RSC Prize Lecture Prof Julia Weinstein

24 October 2018, 2.00 PM - 24 October 2018, 4.00 PM

Lecture Theatre 4

RSC Prize winner Professor Julia Weinstein will be presenting her lecture entitled

"Light and metal chromophores: from ultrafast electron transfer to bioimaging"


The fascinating world of electron transfer - the process behind photosynthesis and catalysis, information storage and nerve signalling - still holds many secrets. If only one understands the rules that govern electron transfer, one could one day exert control over chemical reactivity. A key but elusive factor is nuclear-electronic (vibronic) coupling, known to considerably affect ultrafast photoinduced electron transfer in a vast range of biochemical systems.  Yet such effects are difficult to probe due to the convolution of multiple electronic and structural processes occurring on ultrafast timescales. Modern advances in ultrafast lasers and detection methods, especially multipulse spectroscopy such as 2DIR, are making such studies ever more possible. Recently, we have shown that using an intermediate, ultrafast, infrared pulse which targets a specific vibration in the course of electron transfer, can radically alter the pathway and the outcome of the photoinduced reactions. It is especially interesting that such "IR control" effect was observed in solution, where it had been perceived that interaction with the solvent would scramble all the potential effect of any infrared excitation. 
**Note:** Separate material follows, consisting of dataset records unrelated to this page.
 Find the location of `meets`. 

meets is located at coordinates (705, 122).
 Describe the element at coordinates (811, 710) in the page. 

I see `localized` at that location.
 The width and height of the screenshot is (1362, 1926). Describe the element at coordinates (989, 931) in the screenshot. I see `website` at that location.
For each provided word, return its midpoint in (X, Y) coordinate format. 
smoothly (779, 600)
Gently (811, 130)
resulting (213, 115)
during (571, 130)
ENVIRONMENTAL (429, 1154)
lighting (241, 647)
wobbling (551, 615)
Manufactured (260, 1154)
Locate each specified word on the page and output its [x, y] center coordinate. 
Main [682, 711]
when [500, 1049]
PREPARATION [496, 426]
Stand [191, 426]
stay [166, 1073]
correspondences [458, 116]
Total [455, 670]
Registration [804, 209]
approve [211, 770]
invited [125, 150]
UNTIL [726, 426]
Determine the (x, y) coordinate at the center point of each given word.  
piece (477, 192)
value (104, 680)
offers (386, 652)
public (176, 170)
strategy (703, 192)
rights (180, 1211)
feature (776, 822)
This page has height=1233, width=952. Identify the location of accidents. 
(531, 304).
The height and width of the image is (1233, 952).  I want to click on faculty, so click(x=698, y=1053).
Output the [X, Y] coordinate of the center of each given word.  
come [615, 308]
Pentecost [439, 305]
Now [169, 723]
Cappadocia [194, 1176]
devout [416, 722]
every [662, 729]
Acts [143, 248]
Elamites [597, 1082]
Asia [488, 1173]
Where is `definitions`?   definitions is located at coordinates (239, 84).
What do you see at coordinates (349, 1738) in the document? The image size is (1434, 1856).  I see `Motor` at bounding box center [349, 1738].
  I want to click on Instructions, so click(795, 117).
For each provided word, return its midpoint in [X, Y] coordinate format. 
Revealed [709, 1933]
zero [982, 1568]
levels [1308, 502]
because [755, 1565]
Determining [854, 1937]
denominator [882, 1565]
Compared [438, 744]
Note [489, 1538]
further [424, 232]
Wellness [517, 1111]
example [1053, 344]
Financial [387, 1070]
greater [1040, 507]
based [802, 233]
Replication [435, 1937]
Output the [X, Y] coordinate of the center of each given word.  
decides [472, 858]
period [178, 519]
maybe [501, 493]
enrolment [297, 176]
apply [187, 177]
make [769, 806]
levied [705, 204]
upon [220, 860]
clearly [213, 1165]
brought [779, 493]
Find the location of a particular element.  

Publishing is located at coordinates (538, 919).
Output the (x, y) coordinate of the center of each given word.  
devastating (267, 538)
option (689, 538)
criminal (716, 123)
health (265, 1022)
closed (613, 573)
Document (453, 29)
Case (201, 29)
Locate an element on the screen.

The talk will discuss several specific examples of how "IR-control" can be used, mainly in transition metal complexes, and highlighted the open questions in this exciting and promising area. Our results contribute to understanding of the interplay between vibrational and electronic processes photoinduced charge transfer processes in condensed phase, and could therefore be of broad and general significance.